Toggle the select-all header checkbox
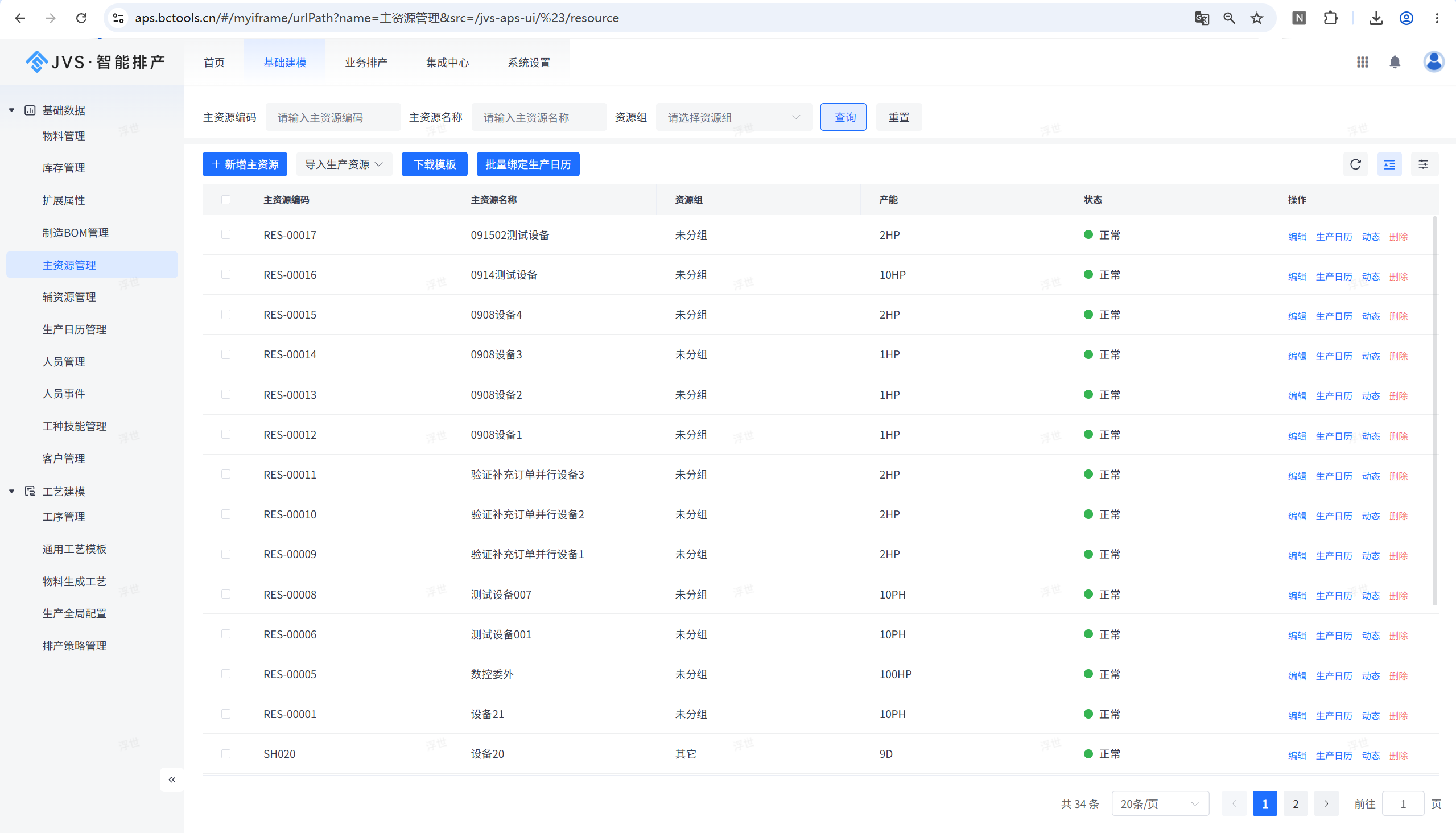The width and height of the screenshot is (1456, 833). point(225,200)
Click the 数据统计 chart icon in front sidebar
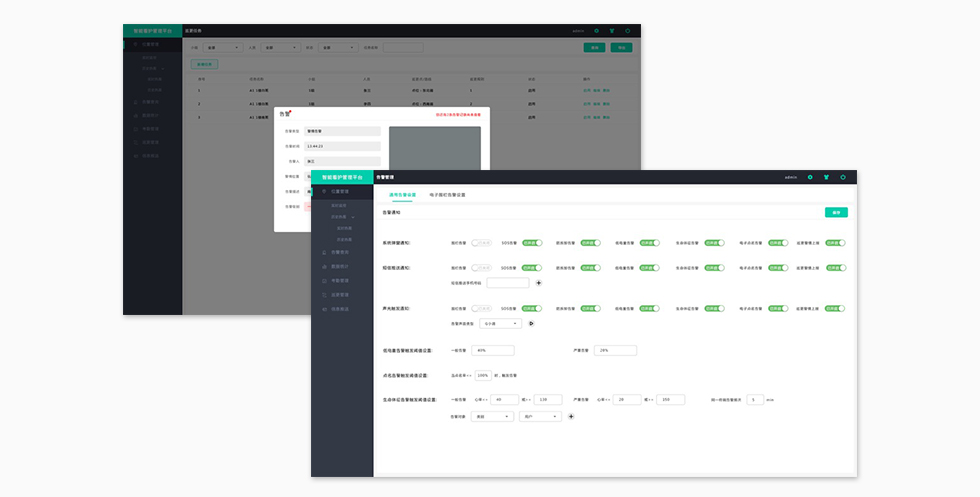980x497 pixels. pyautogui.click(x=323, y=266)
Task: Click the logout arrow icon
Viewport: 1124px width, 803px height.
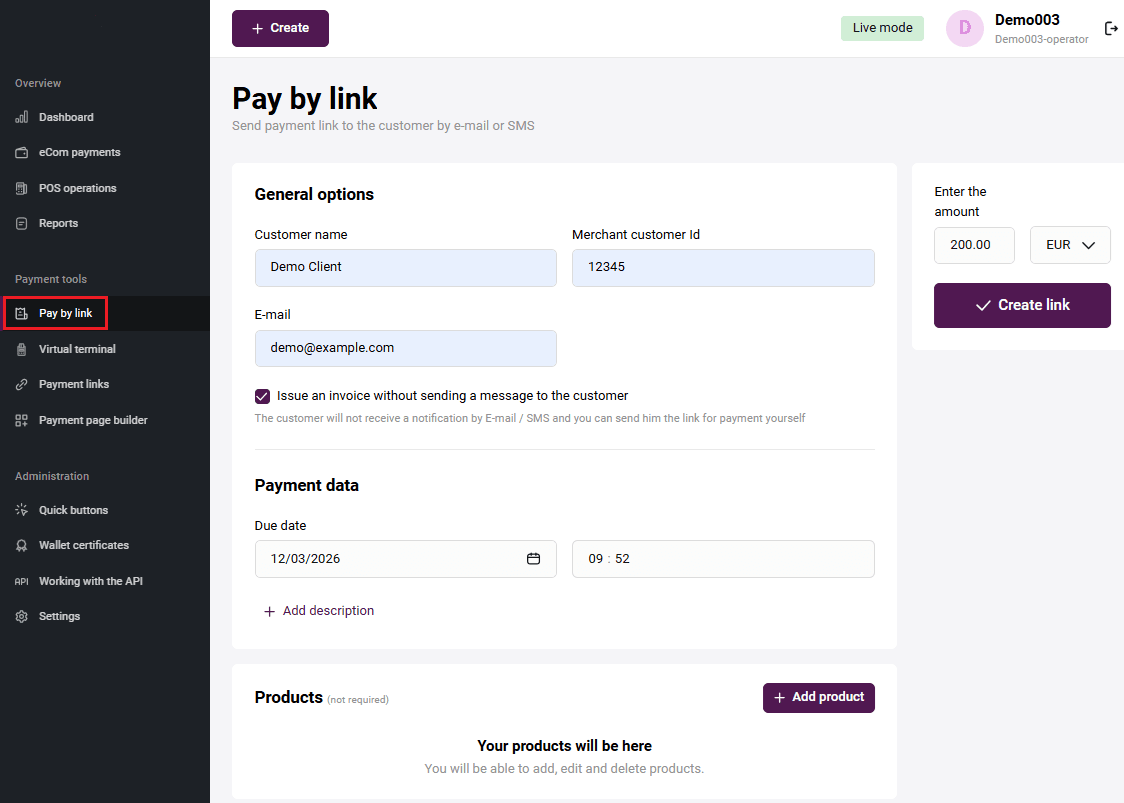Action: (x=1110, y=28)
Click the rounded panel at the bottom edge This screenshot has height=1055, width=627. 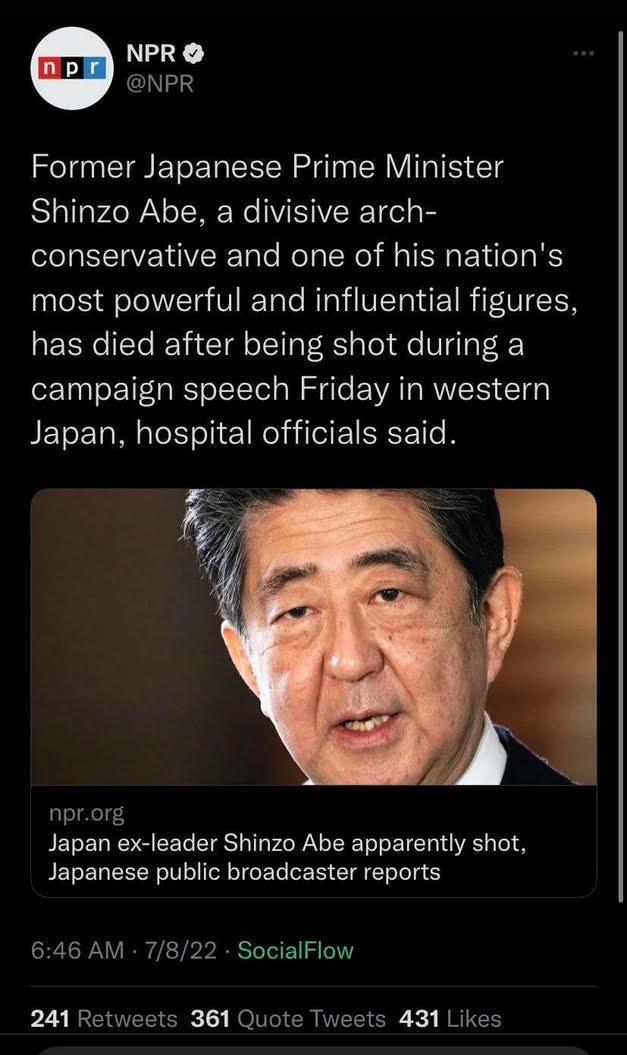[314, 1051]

**********

*Exercise directions:*
Please rewrite the entries, beginning at the line that has "Click the 数据统计 chart icon in front sidebar" and stopping after the line that has "Action: (x=1110, y=28)", changing "icon" to "button" and keeping everything else the same. Leave the pictures out of your answer.

*Result below:*
Click the 数据统计 chart button in front sidebar
980x497 pixels. pyautogui.click(x=323, y=266)
Task: Click the logout arrow button
Viewport: 1124px width, 803px height.
Action: (x=1110, y=28)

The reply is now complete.